Due to the strengthening of the US dollar and the political uncertainty triggered by the attack on US presidential candidate Donald Trump, coupled with investors focusing on the progress of the Gaza ceasefire negotiations, oil prices fell for the second consecutive day on Monday.
Brent crude futures fell 55 cents, or 0.7%, to $84.48 a barrel (GMT 0109), having fallen 37 cents at the close on Friday.
US West Texas Intermediate crude was $81.65 a barrel, down 56 cents, or 0.7%.
The US dollar strengthened on Monday, while US bond futures slipped as investors bet that the attack on Trump increased his chances of winning the upcoming presidential election.
IG market analyst Tony Sycamore stated, "The attempted assassination of former President Trump is expected to benefit the dollar because it enhances his chances of being re-elected."
A stronger dollar typically depresses oil prices because buyers using other currencies need to pay more dollars to purchase crude.

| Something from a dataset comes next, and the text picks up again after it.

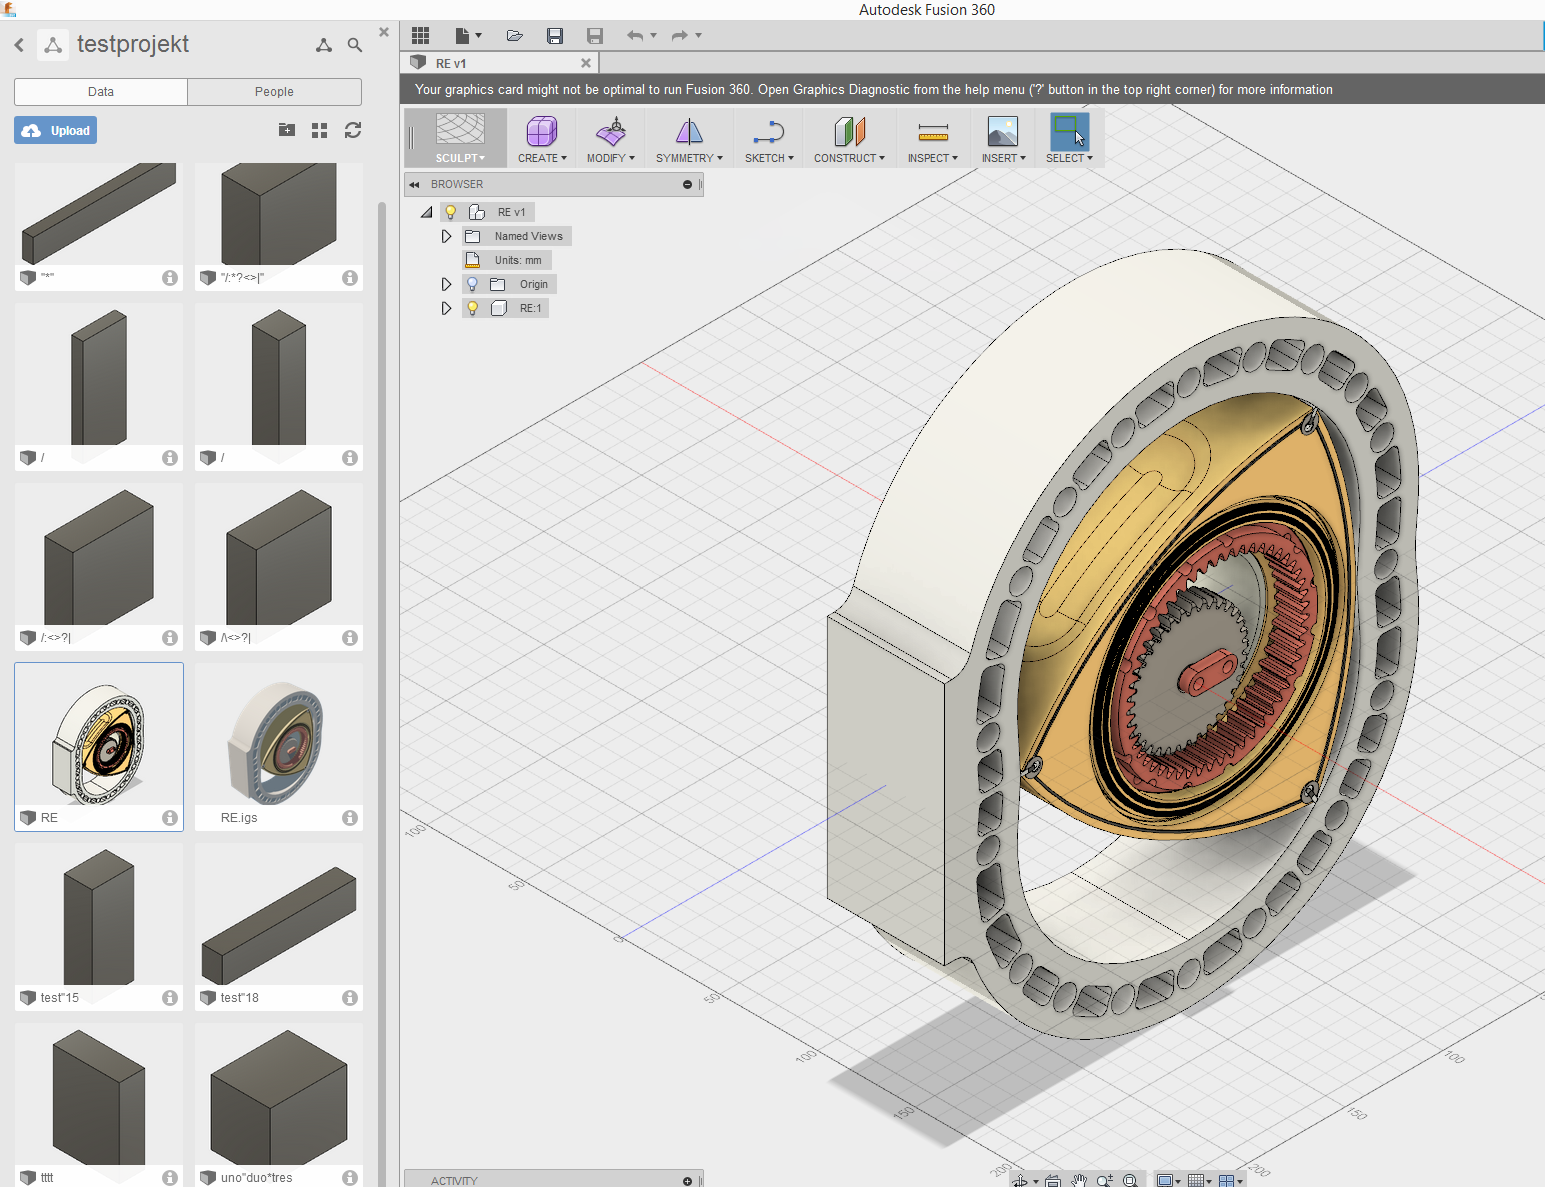
Task: Expand the RE:1 component node
Action: coord(446,308)
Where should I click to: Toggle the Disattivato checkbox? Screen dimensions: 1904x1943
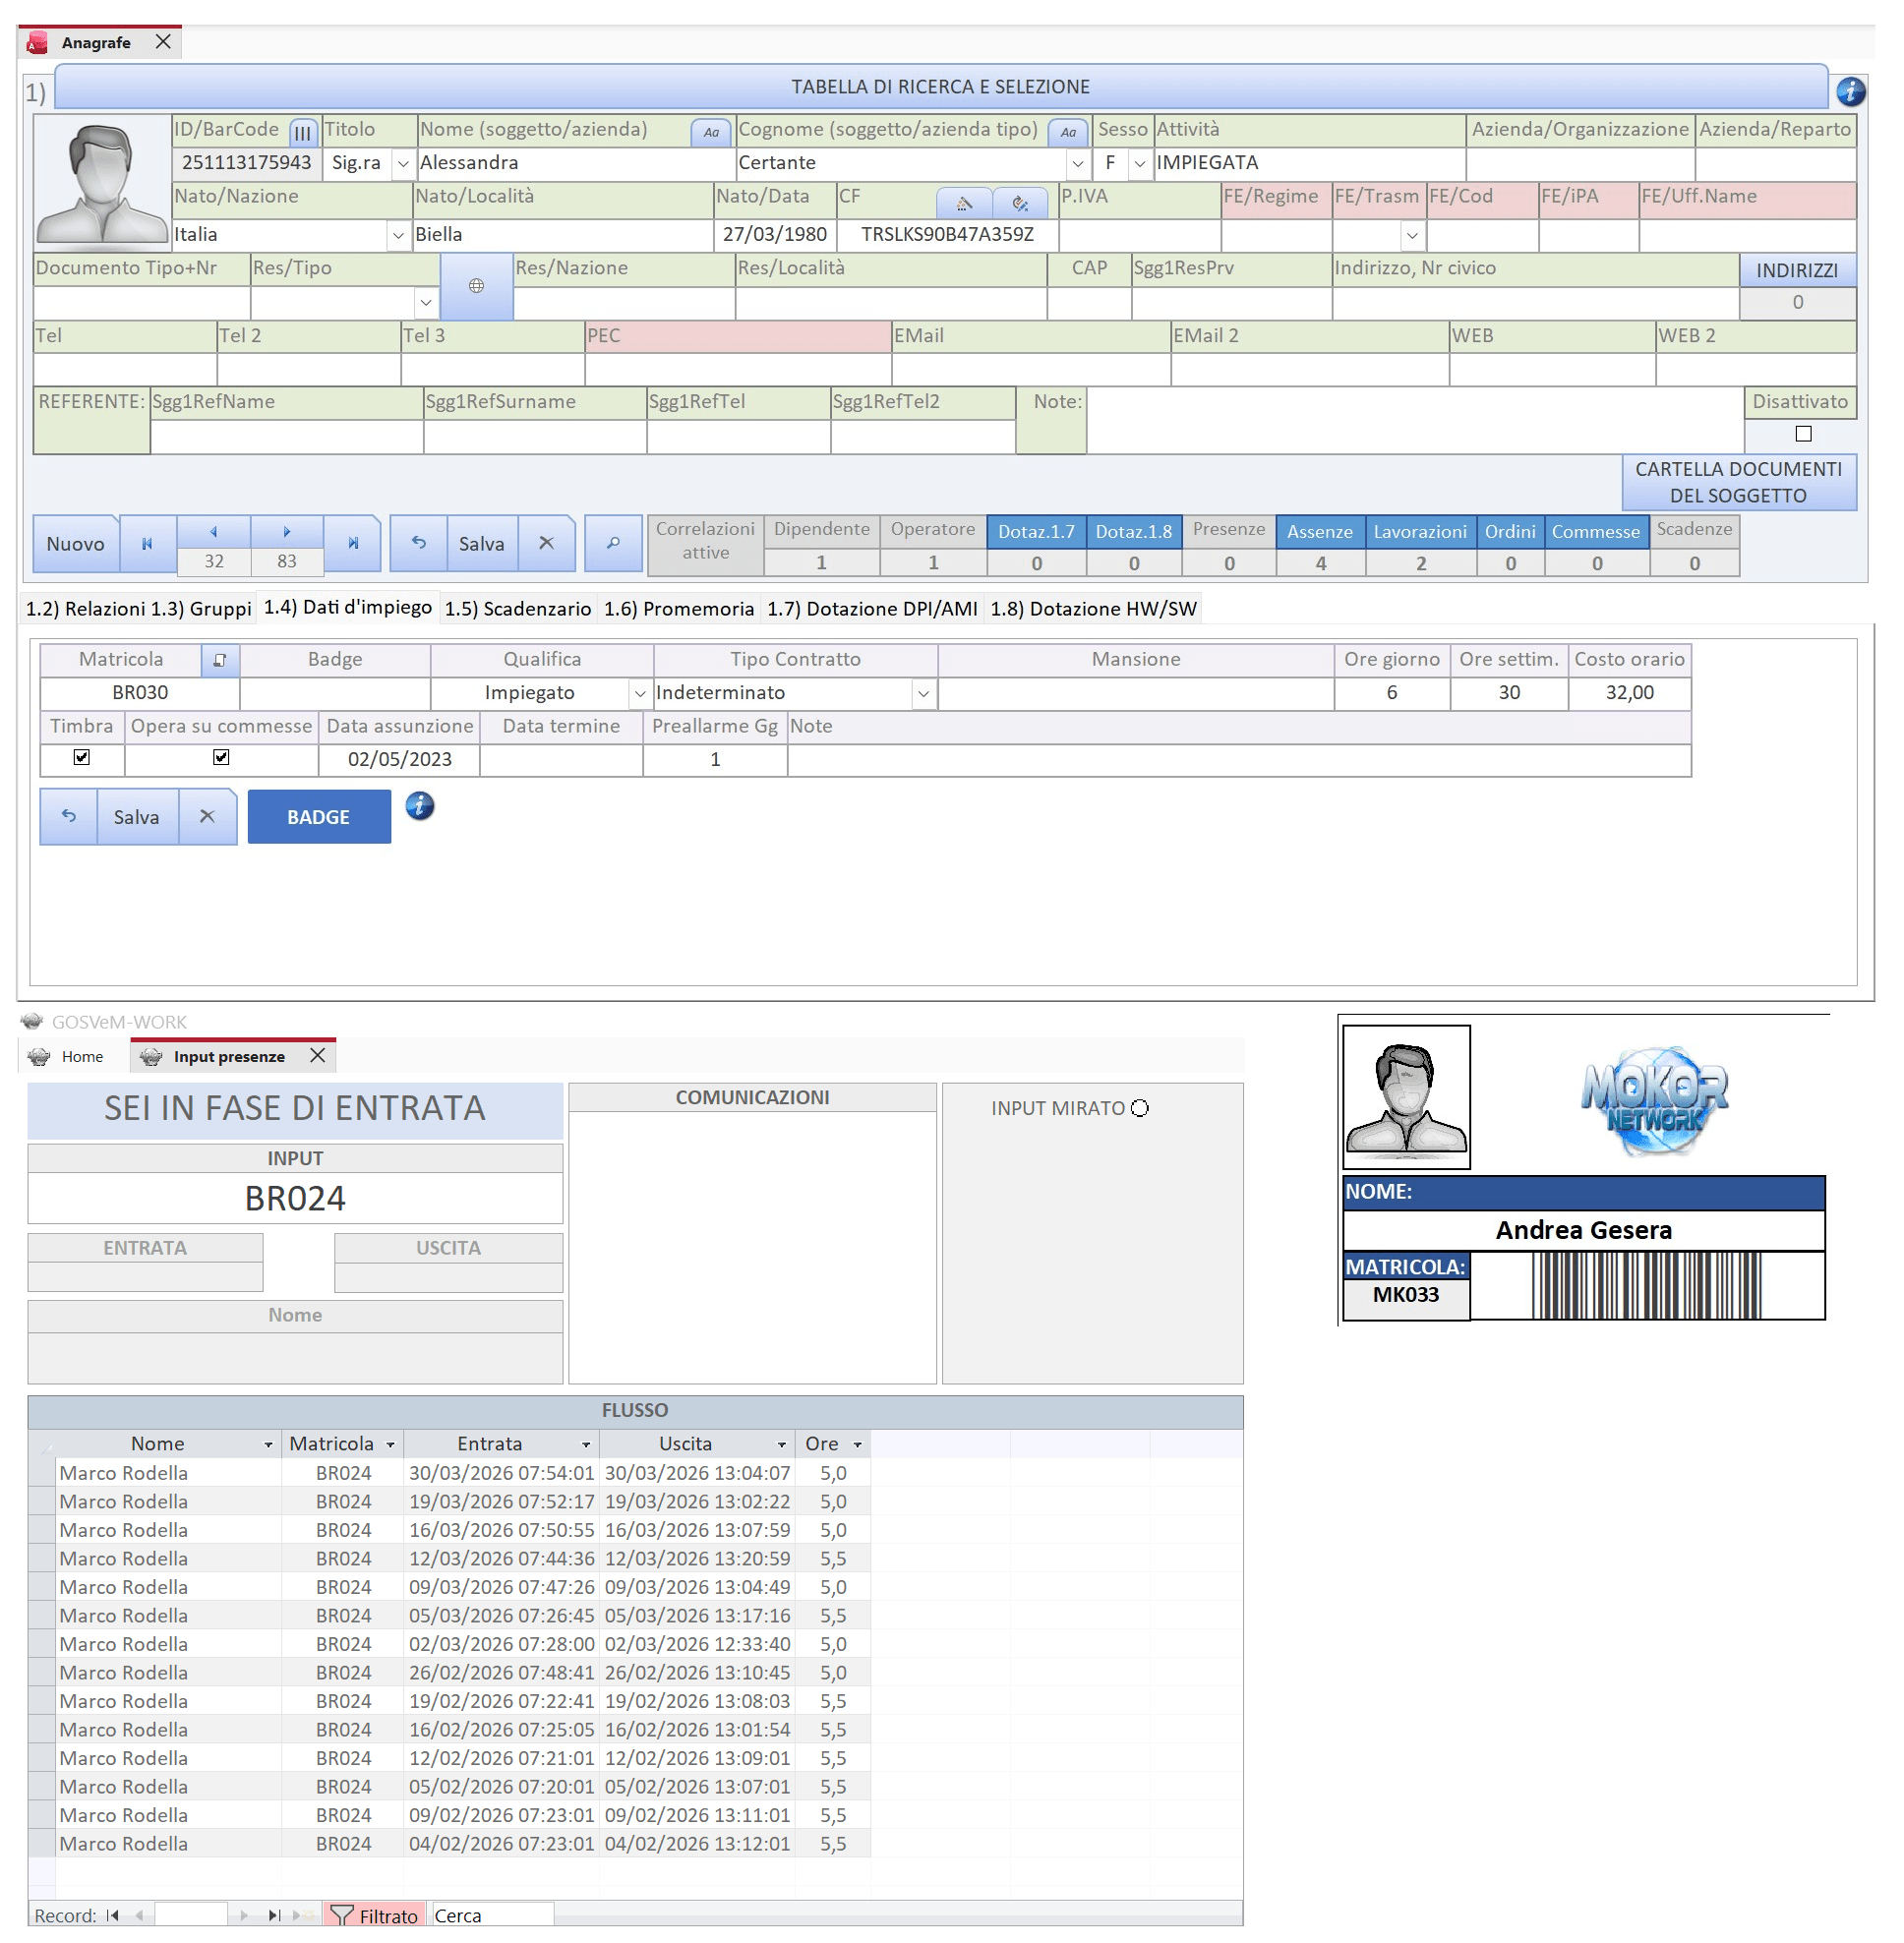(1803, 434)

Last week, Brent crude fell more than 1.7%, and WTI futures slipped 1.1%, as weak oil demand in China, the world's largest importer, offset strong summer consumption in the US.
In the first half of this year, China's crude imports fell 2.3% to 11.05 million barrels per day, due to disappointing fuel demand and independent refineries reducing production due to weak profit margins.
China is expected to release data on Monday showing that the economy likely slowed in the second quarter, as ongoing real estate slumps and job insecurity suppressed domestic demand, leading the market to expect more stimulus measures from Beijing.